■ What the task requires: Find all lines in the listing that include the word "resolution", then copy them.

■ Records for the exercise:
----

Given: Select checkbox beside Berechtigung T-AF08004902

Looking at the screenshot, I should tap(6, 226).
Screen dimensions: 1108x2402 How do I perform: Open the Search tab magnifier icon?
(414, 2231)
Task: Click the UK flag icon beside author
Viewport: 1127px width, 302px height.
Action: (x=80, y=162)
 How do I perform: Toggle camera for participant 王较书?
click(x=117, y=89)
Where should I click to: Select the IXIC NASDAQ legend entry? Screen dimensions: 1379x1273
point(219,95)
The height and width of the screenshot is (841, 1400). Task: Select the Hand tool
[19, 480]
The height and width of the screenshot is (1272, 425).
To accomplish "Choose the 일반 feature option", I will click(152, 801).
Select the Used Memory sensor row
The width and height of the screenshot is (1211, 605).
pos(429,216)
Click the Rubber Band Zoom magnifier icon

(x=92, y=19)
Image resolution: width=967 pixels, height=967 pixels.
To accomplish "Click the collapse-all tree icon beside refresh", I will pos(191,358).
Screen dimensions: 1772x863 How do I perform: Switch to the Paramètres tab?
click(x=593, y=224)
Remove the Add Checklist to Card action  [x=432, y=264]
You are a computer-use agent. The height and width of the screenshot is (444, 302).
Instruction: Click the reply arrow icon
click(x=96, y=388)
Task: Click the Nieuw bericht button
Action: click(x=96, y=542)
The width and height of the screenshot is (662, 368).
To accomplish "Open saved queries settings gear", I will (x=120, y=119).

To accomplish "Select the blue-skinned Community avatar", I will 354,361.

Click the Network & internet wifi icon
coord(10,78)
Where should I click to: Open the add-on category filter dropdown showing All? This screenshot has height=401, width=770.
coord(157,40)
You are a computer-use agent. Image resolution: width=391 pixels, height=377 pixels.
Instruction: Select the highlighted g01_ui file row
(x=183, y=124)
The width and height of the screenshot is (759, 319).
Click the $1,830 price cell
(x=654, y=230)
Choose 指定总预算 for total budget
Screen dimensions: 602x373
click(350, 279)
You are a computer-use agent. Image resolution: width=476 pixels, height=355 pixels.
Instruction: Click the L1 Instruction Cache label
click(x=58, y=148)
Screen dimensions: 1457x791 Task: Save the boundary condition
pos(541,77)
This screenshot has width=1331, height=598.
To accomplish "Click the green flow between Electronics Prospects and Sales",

----

■ Reply:
Image resolution: width=967 pixels, height=967 pixels.
You are a computer-use agent. Image resolution: width=391 pixels, height=377 pixels.
You are a computer-use agent. Image resolution: width=476 pixels, height=355 pixels.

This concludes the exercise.